Trecho para leitura:
Por Patrícia Benvenuti
Pelo menos três mil
famílias foram retiradas dos locais onde viviam por conta de obras para receber
a Copa do Mundo e as Olimpíadas no Rio de Janeiro. A informação faz parte do
dossiê Megaeventos e Violações dos Direitos Humanos no Rio de Janeiro, que
relata algumas das conseqüências da preparação da cidade para receber os
eventos esportivos.
Além dos despejos, o
relatório aponta outros prejuízos para a população e o território, como
impactos ambientais, trabalho precarizado nos empreendimentos, demolição de
equipamentos esportivos e a concessão do estádio do Maracanã para a iniciativa
privada.
O integrante do Comitê
Popular da Copa e das Olimpíadas do Rio, Renato Cosentino, destaca que nem
todas as obras feitas hoje na cidade têm relação direta com a realização das
competições. Algumas visam a melhorar a infraestrutura local para receber os
eventos. No entanto, segundo ele, o poder público tem se utilizado dos jogos
para atender a interesses econômicos.
Um exemplo é o da Vila
Autódromo, comunidade de 500 famílias de baixa renda localizada na lagoa de
Jacarepaguá. O governo pressiona e argumenta que as famílias terão de sair da
área para a construção do Parque Olímpico.
O projeto original do
Parque, porém, nem mesmo prevê a utilização do terreno para erguer o complexo.
Ao contrário: garante a permanência da vila e sua urbanização como um legado
das Olimpíadas. “Há outros interesses relacionados a essas remoções, isso fica
claríssimo”, afirma Cosentino.
Grandes projetos
Com recursos do Banco
Nacional de Desenvolvimento Econômico e Social (BNDES), as obras da Copa e das
Olimpíadas são algumas das vitrines do governo federal, que tem apostado em
grandes projetos para resolver questões de infraestrutura e movimentar a
economia local.

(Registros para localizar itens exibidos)
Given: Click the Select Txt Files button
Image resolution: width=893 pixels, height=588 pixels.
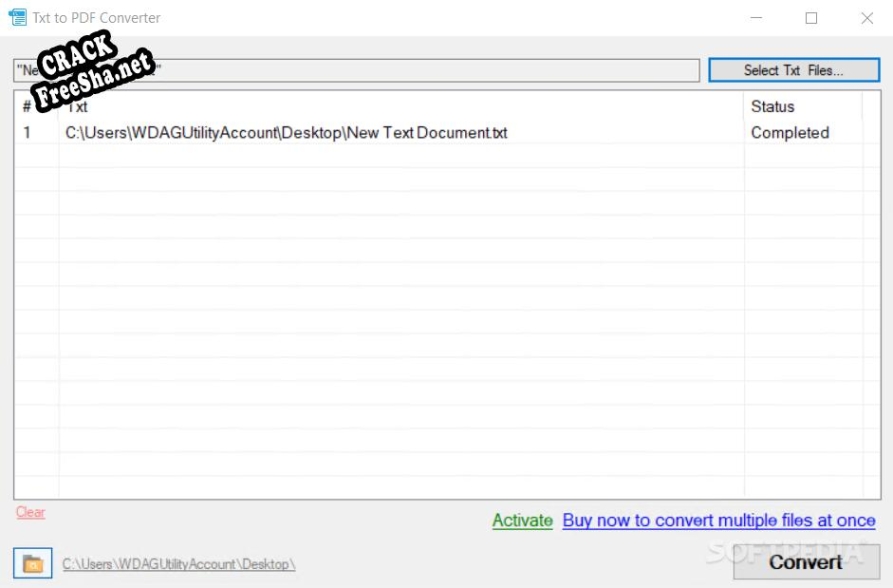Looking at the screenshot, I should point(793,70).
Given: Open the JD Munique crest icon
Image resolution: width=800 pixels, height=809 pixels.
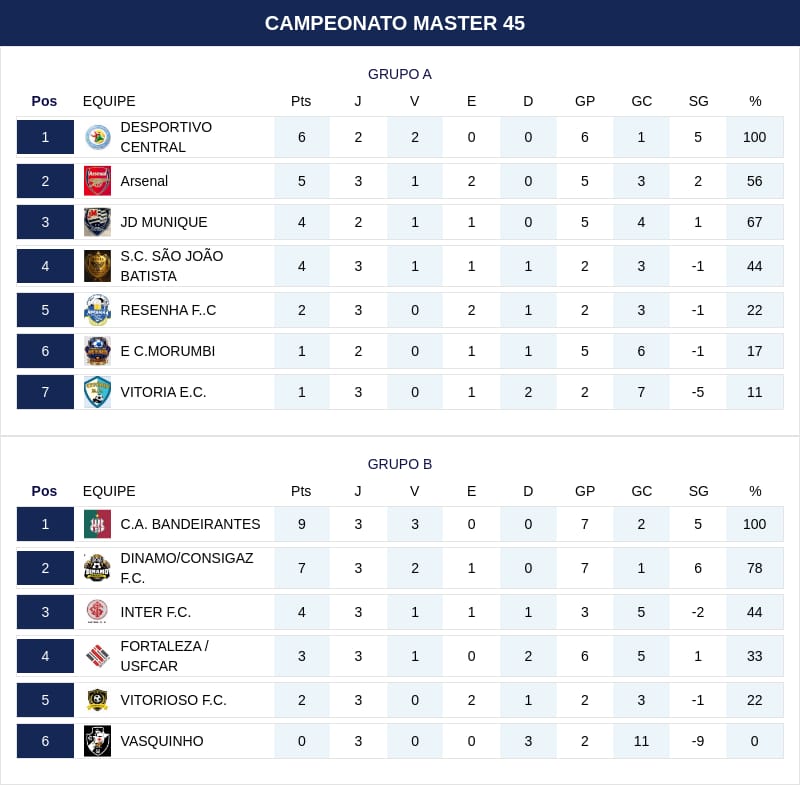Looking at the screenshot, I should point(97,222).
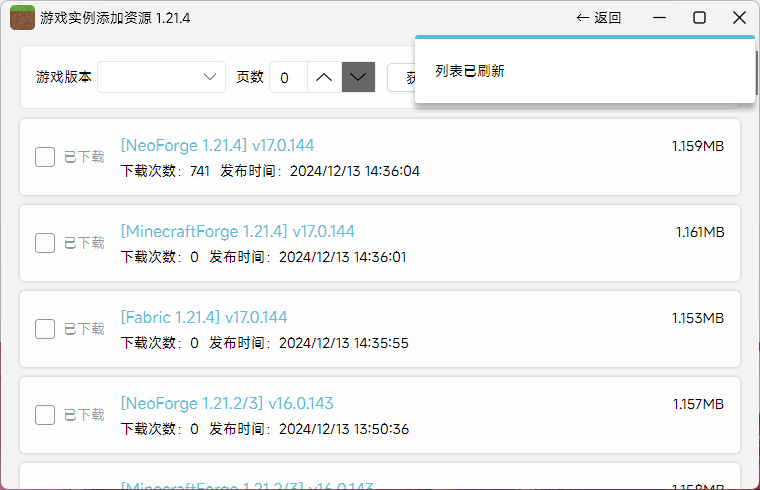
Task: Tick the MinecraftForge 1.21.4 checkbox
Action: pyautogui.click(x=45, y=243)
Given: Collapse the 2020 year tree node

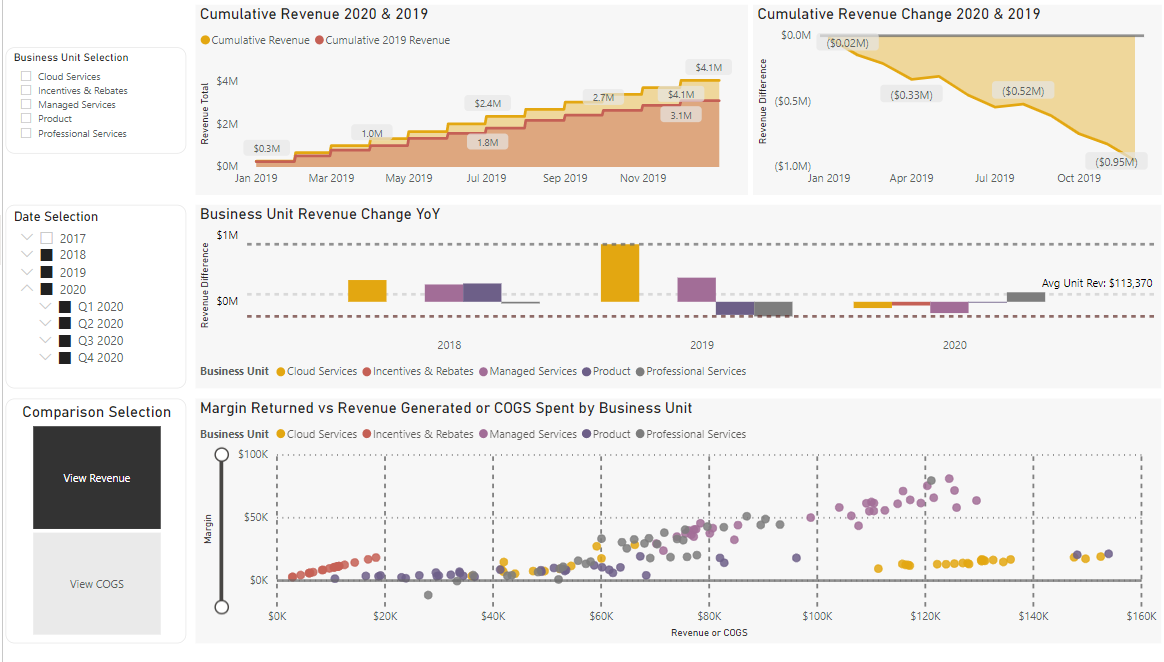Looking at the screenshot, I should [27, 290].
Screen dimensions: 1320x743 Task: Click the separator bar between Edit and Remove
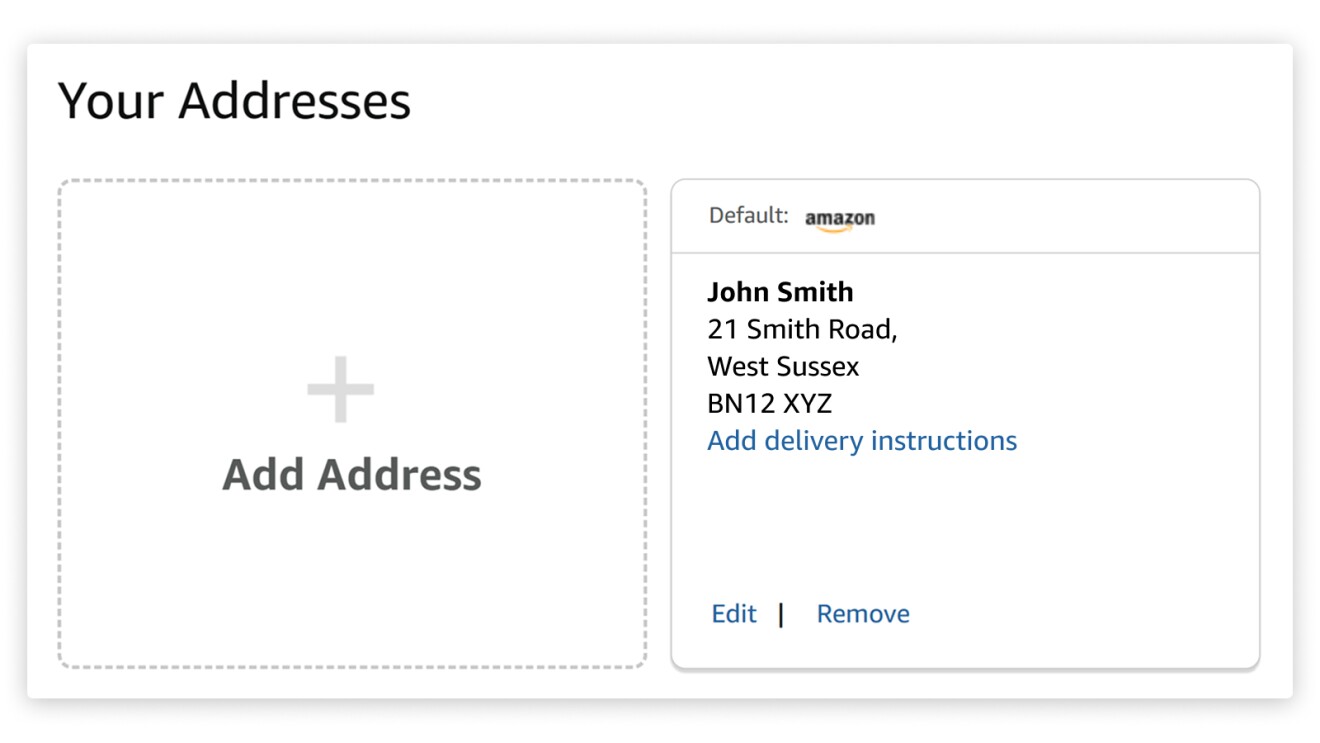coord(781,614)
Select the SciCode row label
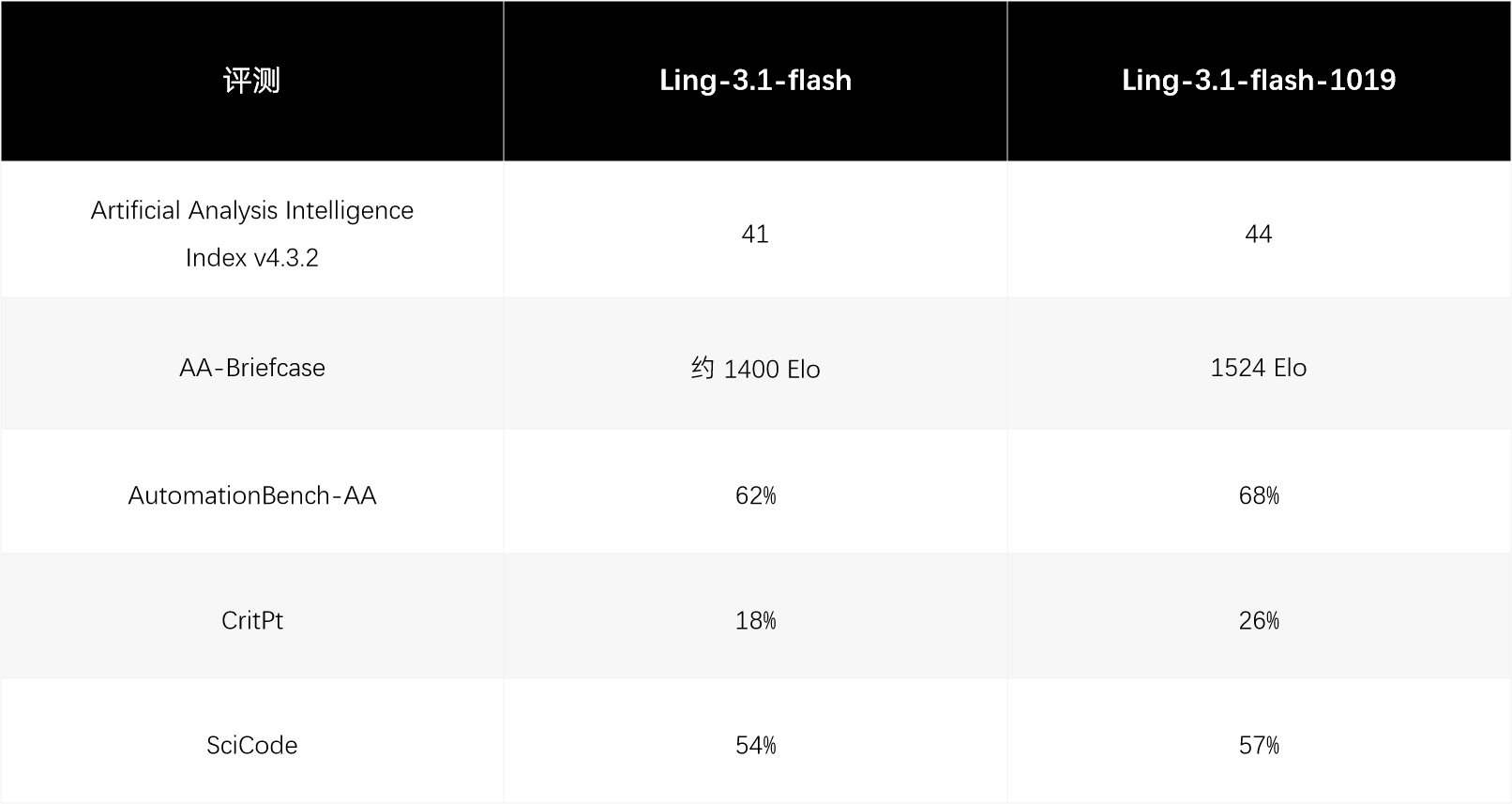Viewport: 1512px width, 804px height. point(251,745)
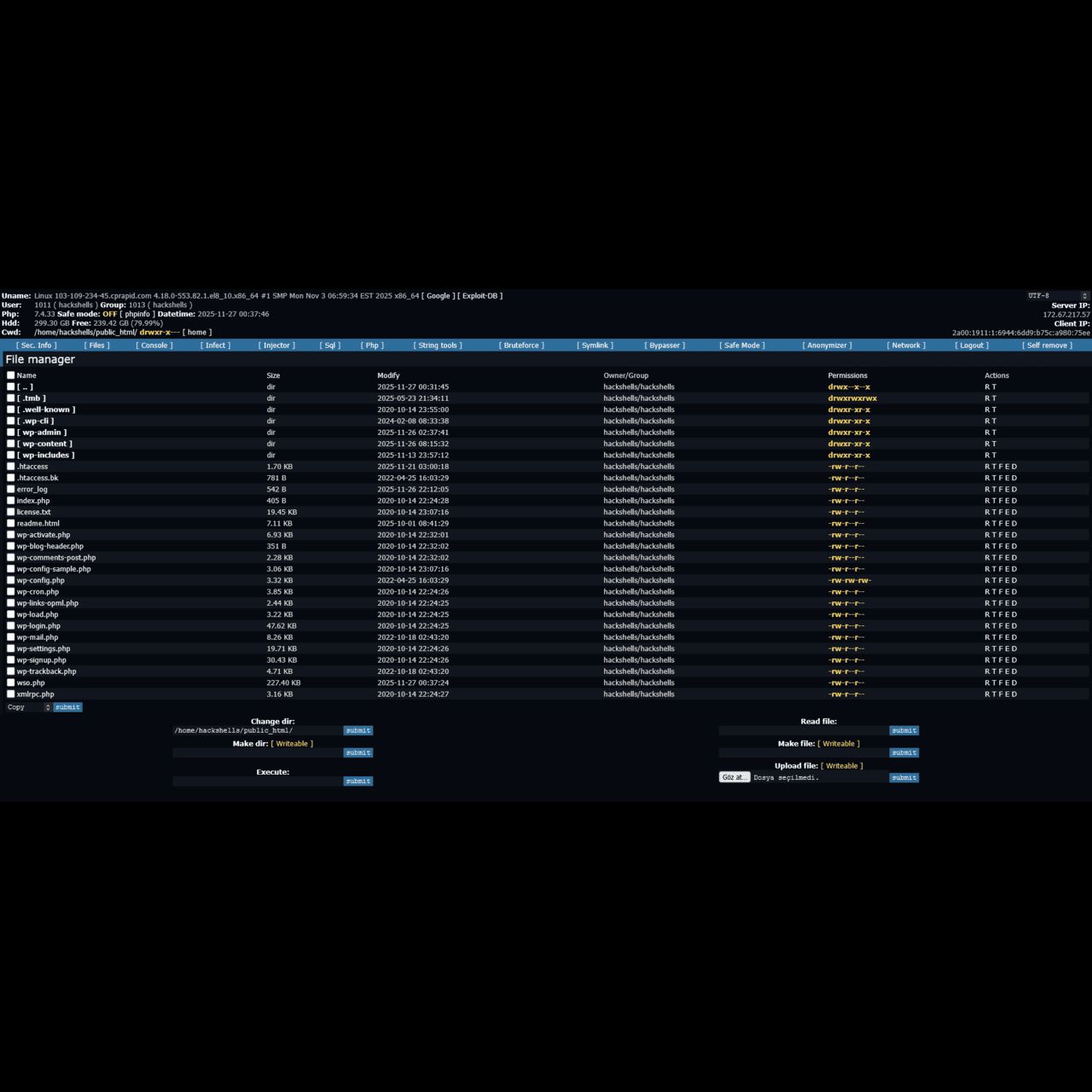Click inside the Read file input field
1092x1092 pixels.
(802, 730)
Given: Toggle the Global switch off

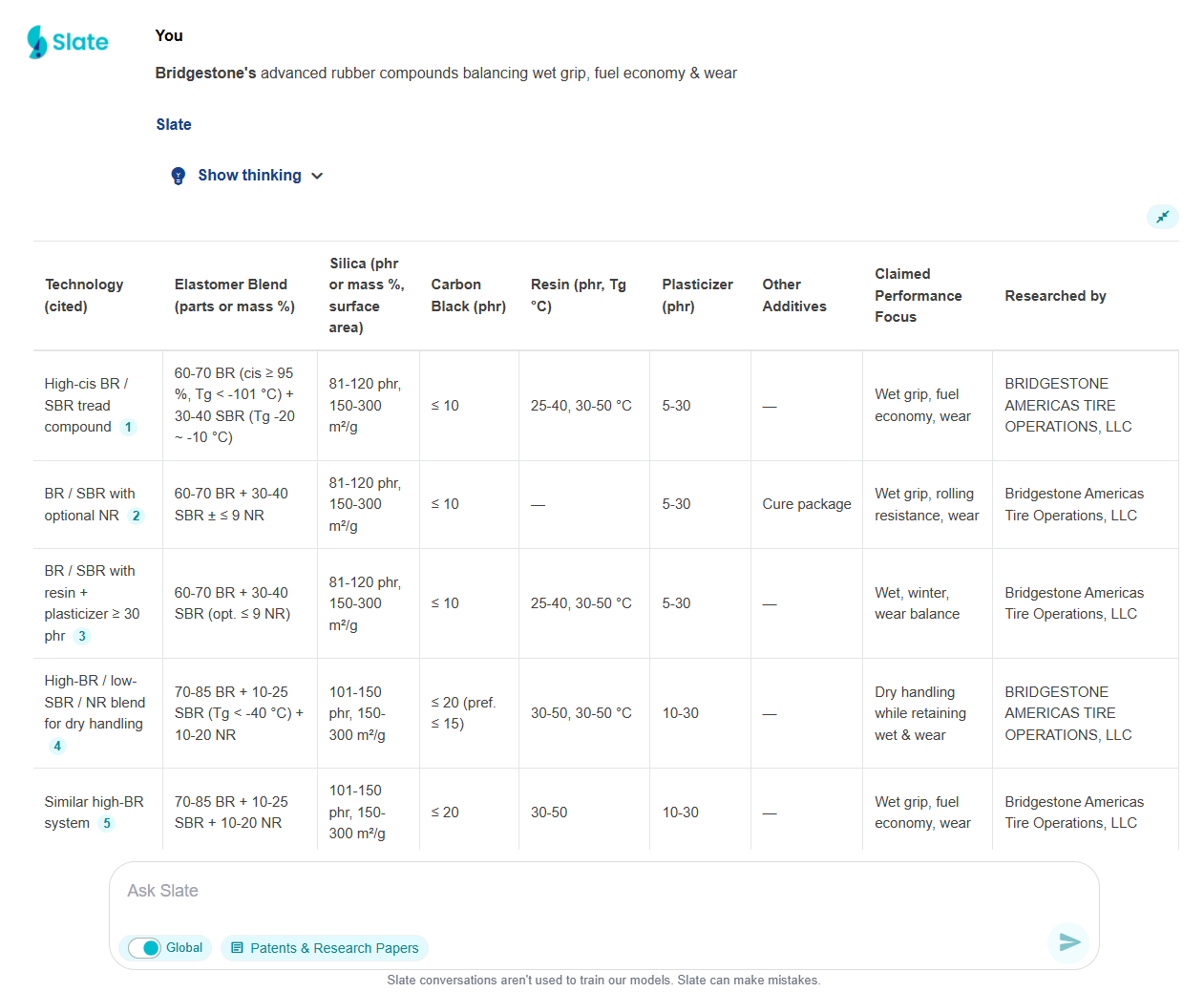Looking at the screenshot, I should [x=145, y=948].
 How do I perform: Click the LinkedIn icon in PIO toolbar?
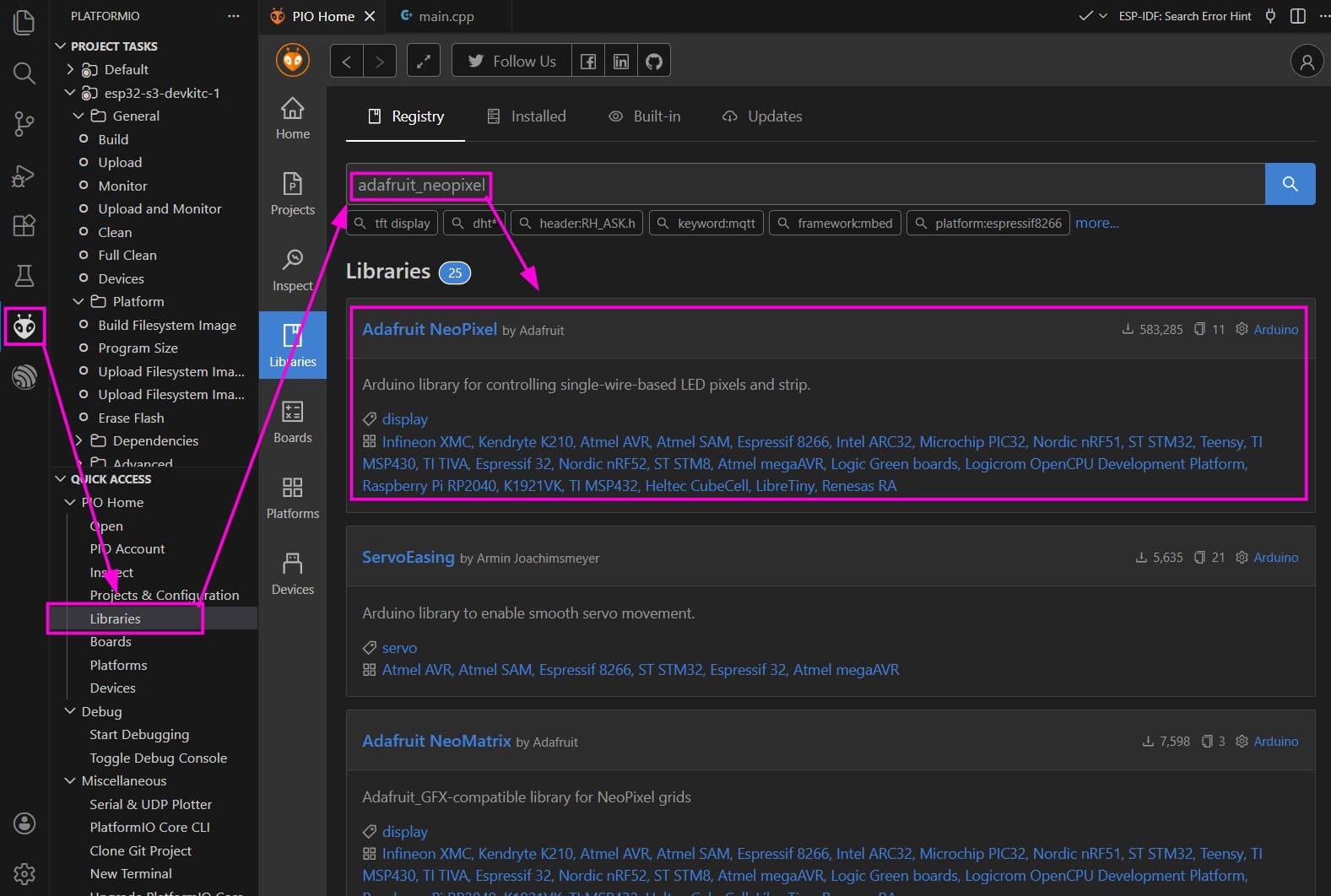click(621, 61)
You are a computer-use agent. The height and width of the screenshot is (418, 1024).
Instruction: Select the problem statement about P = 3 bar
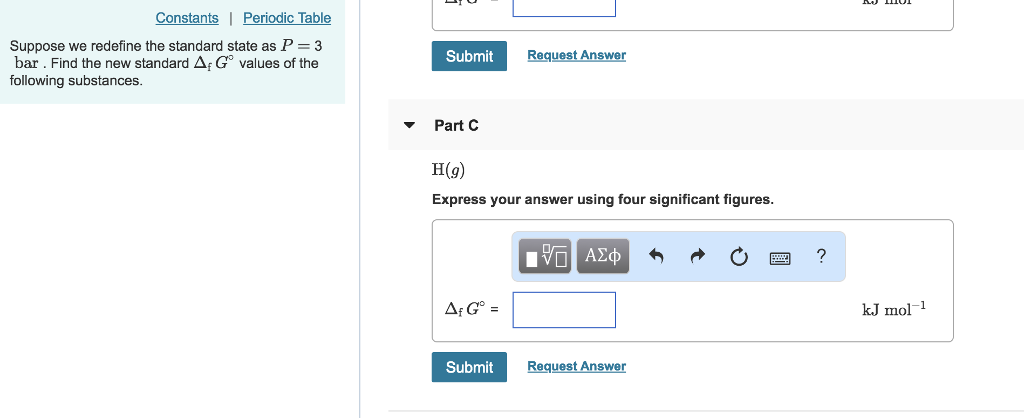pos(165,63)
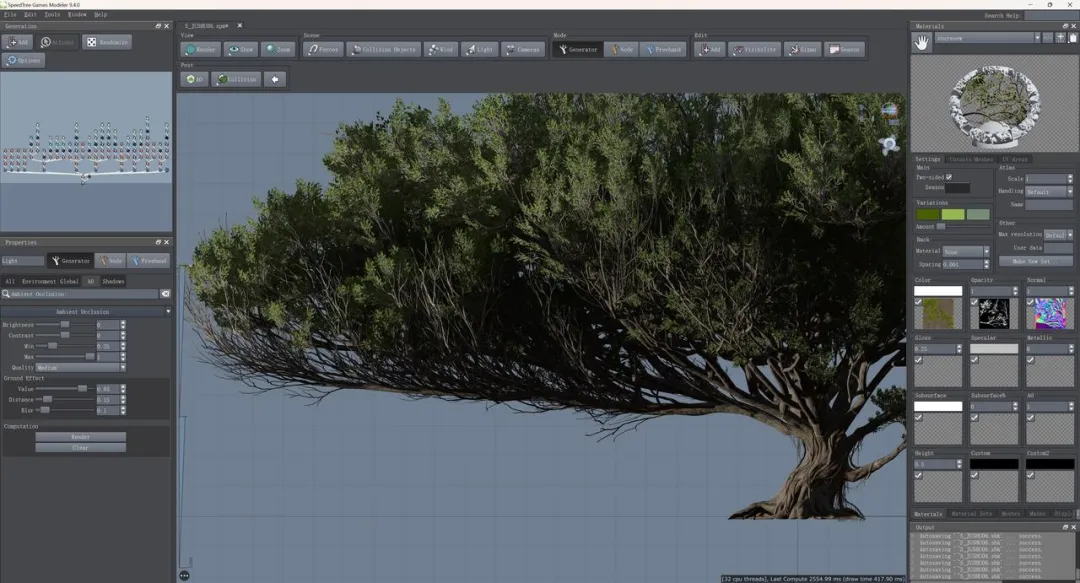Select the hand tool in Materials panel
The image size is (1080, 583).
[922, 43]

Tarefas:
a: Diga se cada afirmação concorda com o trecho sobre as remoções no Rio de Janeiro, respondendo sim ou não e citando as palavras do trecho que decidem: (i) a Vila Autódromo reúne 500 famílias de baixa renda; (ii) o projeto original do Parque Olímpico prevê o uso do terreno da vila para erguer o complexo; (iii) as obras da Copa e das Olimpíadas contam com recursos do BNDES.
b: Segundo o trecho, quantas famílias, no mínimo, foram retiradas de onde viviam por causa das obras?
c: Liste todos os prejuízos que, conforme o trecho, o relatório aponta além dos despejos.
Os itens não têm relação com o trecho.

Respostas esperadas:
a:
(i) Sim: "comunidade de 500 famílias de baixa renda".
(ii) Não: "nem mesmo prevê a utilização do terreno para erguer o complexo".
(iii) Sim: "Com recursos do Banco Nacional de Desenvolvimento Econômico e Social (BNDES)".

b: Pelo menos três mil famílias.

c:
- Impactos ambientais
- Trabalho precarizado nos empreendimentos
- Demolição de equipamentos esportivos
- Concessão do estádio do Maracanã para a iniciativa privada